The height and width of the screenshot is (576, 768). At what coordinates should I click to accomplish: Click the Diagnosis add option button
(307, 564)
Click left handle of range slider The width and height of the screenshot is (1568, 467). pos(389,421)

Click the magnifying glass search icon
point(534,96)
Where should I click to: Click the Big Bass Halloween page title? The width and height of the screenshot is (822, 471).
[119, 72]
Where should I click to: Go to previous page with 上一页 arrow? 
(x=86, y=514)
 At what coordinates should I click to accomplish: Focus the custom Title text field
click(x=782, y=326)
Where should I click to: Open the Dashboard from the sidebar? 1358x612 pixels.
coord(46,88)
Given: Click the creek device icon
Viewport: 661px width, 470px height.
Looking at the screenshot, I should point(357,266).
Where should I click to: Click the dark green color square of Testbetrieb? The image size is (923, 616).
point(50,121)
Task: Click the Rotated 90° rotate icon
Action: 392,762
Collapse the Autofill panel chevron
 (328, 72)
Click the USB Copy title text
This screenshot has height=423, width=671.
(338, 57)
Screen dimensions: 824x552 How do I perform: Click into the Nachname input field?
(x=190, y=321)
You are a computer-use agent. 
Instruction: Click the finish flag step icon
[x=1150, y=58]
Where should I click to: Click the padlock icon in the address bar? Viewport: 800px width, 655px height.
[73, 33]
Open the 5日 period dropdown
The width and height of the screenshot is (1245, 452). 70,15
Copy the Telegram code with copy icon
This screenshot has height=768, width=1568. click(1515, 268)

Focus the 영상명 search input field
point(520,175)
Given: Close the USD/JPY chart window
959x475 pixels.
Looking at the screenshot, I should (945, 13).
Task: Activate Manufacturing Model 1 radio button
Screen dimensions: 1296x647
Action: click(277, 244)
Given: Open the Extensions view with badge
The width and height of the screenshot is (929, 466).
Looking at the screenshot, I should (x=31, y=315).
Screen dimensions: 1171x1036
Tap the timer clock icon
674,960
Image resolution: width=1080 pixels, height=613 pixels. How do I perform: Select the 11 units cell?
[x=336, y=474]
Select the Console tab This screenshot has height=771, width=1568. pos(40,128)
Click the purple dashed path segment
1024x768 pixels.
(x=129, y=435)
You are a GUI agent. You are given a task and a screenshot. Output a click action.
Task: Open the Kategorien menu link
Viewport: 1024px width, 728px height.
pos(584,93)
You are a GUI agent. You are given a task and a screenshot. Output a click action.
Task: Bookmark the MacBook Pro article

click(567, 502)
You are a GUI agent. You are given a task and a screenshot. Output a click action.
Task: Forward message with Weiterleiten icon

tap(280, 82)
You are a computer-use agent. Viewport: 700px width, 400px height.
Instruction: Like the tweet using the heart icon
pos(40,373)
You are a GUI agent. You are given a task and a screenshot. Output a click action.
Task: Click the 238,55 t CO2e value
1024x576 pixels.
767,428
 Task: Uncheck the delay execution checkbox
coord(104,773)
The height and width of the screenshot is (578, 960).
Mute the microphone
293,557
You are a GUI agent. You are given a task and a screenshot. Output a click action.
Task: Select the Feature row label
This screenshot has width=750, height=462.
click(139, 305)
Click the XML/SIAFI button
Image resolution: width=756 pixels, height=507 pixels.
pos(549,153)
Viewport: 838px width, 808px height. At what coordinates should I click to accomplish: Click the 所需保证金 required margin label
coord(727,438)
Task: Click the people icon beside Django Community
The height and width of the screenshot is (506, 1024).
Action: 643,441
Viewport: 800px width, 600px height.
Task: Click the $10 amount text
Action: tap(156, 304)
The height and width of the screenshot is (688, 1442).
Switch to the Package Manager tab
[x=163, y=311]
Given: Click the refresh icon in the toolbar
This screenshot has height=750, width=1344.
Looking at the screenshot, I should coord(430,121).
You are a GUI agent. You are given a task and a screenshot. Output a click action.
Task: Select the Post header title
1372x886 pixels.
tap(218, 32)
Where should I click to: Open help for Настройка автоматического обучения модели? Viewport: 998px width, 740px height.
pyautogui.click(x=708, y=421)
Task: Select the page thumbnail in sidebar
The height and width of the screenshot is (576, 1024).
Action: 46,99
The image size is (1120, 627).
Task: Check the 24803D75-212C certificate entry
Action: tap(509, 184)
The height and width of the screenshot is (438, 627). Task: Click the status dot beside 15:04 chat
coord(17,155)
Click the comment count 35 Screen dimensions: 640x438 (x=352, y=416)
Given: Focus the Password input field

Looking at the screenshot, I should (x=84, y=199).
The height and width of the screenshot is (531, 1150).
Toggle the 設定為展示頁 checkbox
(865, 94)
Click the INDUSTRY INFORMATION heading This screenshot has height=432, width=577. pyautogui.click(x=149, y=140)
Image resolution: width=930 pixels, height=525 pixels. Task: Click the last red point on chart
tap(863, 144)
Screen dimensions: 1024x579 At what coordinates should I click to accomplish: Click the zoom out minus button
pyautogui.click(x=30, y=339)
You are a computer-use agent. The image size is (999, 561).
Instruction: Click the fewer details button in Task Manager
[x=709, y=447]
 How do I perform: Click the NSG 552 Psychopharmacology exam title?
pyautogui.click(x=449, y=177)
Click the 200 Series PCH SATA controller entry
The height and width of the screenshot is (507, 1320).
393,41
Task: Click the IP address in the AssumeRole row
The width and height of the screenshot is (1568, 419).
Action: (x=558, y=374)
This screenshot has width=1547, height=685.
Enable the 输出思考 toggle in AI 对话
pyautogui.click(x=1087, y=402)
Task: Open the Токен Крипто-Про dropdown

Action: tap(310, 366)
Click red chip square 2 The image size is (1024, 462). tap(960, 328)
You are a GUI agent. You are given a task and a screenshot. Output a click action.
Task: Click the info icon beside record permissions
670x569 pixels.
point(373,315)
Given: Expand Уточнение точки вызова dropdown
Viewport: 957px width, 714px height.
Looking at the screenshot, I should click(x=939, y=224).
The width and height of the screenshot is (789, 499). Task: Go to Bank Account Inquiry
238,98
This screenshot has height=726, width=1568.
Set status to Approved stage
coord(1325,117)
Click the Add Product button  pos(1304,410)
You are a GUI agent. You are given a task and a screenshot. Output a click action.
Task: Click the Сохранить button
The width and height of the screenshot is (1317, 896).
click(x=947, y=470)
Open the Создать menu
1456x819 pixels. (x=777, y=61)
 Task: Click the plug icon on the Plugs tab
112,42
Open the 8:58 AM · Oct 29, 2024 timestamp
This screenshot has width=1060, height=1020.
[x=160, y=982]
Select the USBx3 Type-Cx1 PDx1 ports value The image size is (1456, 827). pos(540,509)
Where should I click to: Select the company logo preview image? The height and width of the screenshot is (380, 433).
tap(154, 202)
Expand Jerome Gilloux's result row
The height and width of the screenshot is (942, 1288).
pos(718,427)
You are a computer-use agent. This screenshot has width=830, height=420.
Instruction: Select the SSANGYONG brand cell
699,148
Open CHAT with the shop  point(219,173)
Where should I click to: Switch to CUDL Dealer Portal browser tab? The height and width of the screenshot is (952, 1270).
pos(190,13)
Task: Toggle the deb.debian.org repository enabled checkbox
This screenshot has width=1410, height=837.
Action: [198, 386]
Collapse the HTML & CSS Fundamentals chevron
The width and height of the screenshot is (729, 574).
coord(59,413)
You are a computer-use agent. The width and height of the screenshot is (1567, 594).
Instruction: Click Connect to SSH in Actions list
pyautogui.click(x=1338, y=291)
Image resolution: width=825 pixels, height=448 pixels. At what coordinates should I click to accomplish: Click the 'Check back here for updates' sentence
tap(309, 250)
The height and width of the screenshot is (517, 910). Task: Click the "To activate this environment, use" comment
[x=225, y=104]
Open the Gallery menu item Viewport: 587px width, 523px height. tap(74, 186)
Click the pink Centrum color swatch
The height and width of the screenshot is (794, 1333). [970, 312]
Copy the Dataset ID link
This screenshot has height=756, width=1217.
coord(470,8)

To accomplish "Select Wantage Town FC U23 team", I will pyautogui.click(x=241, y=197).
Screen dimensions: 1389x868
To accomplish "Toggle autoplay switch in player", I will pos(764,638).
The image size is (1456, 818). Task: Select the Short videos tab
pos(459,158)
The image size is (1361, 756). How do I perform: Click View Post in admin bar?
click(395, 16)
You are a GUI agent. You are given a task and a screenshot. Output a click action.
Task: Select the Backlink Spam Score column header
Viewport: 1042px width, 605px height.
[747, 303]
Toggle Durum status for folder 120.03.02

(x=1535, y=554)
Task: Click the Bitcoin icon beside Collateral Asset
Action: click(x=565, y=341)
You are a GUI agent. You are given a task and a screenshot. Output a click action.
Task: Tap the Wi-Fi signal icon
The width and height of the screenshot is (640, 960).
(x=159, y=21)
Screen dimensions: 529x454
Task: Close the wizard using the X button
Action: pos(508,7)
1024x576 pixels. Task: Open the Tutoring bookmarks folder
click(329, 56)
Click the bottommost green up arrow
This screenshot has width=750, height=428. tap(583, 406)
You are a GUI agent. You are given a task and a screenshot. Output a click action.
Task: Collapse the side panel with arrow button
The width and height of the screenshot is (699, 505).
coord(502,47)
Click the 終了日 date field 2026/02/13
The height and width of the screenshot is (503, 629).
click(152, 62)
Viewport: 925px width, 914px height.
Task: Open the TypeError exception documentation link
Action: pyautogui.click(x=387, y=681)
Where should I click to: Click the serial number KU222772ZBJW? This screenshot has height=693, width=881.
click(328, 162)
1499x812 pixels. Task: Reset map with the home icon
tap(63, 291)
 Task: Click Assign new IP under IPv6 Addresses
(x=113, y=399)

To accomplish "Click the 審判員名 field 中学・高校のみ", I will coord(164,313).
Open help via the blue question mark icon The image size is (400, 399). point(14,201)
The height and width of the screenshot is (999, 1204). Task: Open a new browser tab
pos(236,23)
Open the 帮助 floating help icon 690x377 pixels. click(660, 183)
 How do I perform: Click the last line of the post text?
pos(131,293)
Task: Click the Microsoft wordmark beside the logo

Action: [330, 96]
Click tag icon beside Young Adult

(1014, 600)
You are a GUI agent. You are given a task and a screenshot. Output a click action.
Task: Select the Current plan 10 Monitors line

■ Your task: Only the lines above from the one with "Select the USBx3" through the one with "Screen dimensions: 1389x868" should be duplicated, character for character.

■ Solution below:
Select the USBx3 Type-Cx1 PDx1 ports value The image size is (1456, 827). pos(540,509)
Where should I click to: Select the company logo preview image? The height and width of the screenshot is (380, 433).
tap(154, 202)
Expand Jerome Gilloux's result row
The height and width of the screenshot is (942, 1288).
pos(718,427)
You are a computer-use agent. This screenshot has width=830, height=420.
Instruction: Select the SSANGYONG brand cell
699,148
Open CHAT with the shop  point(219,173)
Where should I click to: Switch to CUDL Dealer Portal browser tab? The height and width of the screenshot is (952, 1270).
pos(190,13)
Task: Toggle the deb.debian.org repository enabled checkbox
This screenshot has width=1410, height=837.
Action: [198, 386]
Collapse the HTML & CSS Fundamentals chevron
The width and height of the screenshot is (729, 574).
coord(59,413)
You are a computer-use agent. The width and height of the screenshot is (1567, 594).
Instruction: Click Connect to SSH in Actions list
pyautogui.click(x=1338, y=291)
Image resolution: width=825 pixels, height=448 pixels. At what coordinates should I click to accomplish: Click the 'Check back here for updates' sentence
tap(309, 250)
The height and width of the screenshot is (517, 910). Task: Click the "To activate this environment, use" comment
[x=225, y=104]
Open the Gallery menu item Viewport: 587px width, 523px height. tap(74, 186)
Click the pink Centrum color swatch
The height and width of the screenshot is (794, 1333). [970, 312]
Copy the Dataset ID link
This screenshot has height=756, width=1217.
coord(470,8)

To accomplish "Select Wantage Town FC U23 team", I will pyautogui.click(x=241, y=197).
Screen dimensions: 1389x868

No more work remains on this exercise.